Start DATA

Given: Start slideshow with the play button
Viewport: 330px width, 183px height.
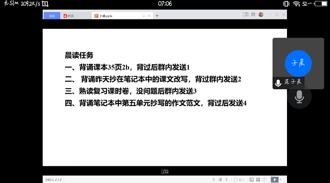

End DATA
Start DATA

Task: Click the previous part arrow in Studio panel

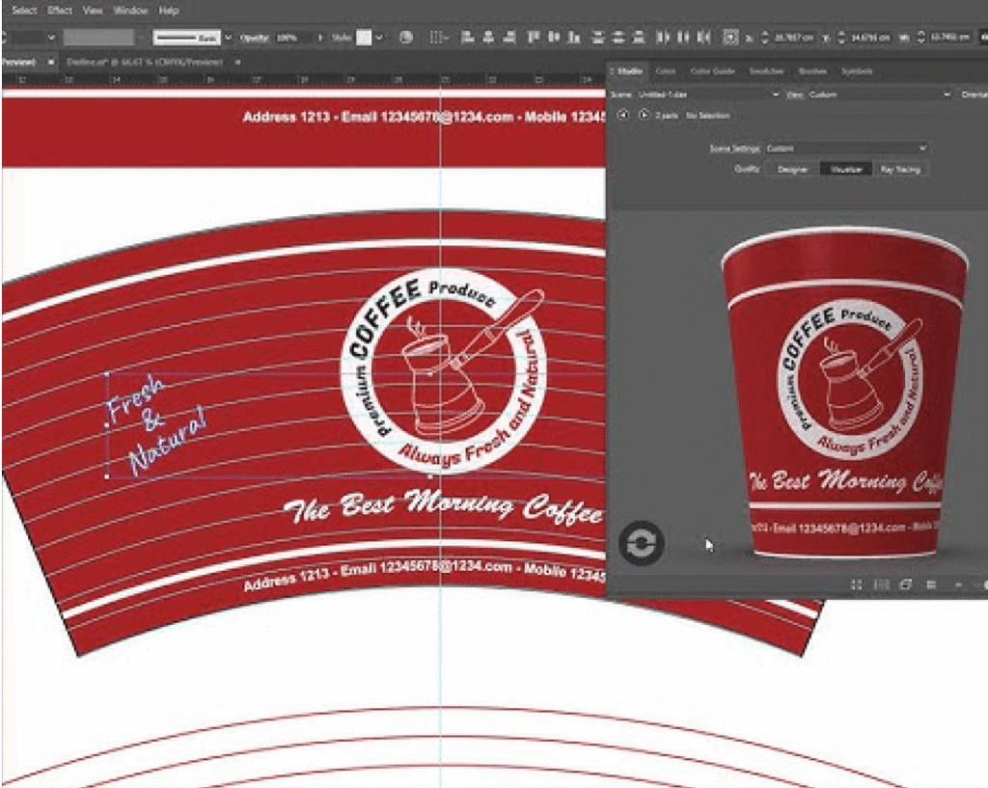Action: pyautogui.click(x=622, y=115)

End DATA
Start DATA

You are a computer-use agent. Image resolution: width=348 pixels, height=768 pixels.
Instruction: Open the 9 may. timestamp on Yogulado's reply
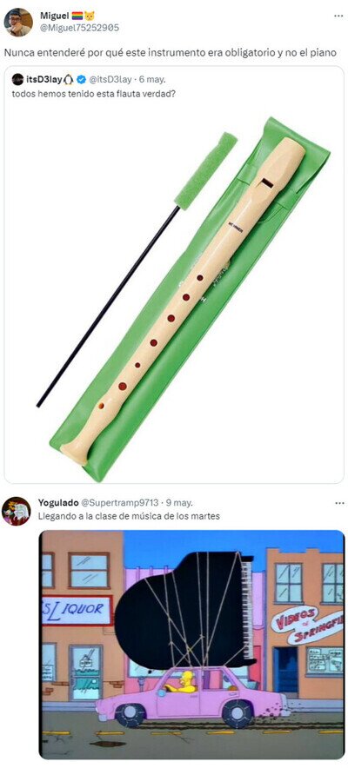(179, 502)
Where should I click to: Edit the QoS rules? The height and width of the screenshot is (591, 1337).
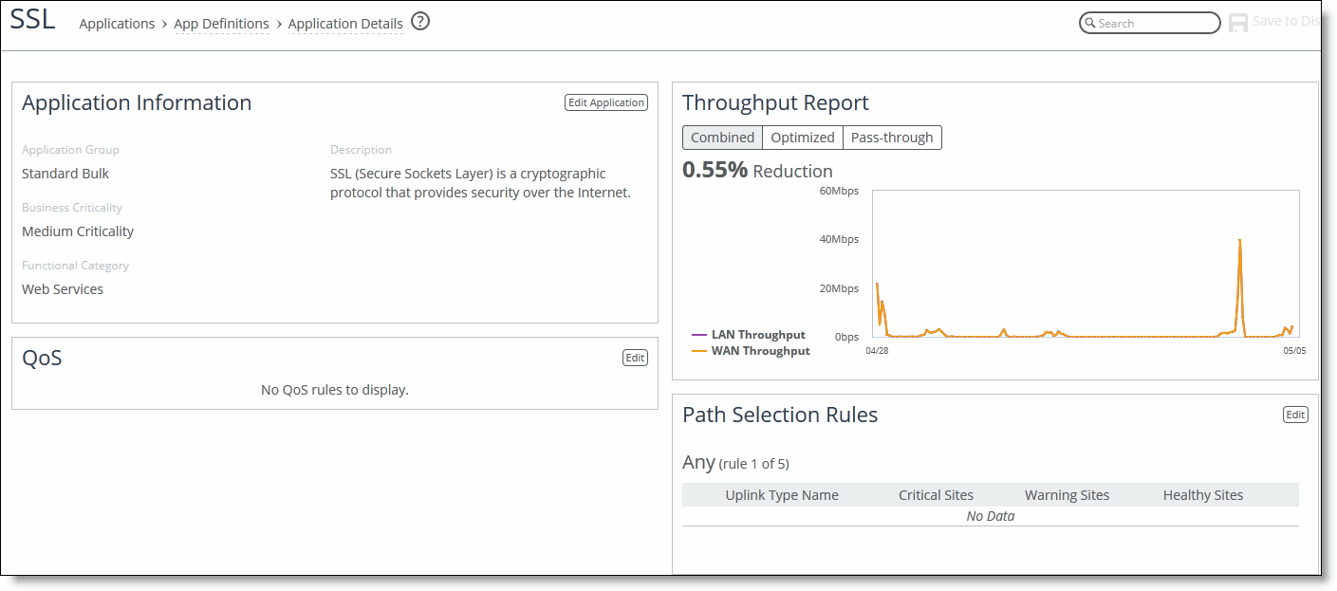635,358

End DATA

_TASK BRIEF_
Copy the data from the line containing "Given: Start slideshow with the play button" through the line containing "Viewport: 330px width, 183px height.", replacing "slideshow" with "presentation" and keeping everything else the same.

_REPLY_
Given: Start presentation with the play button
Viewport: 330px width, 183px height.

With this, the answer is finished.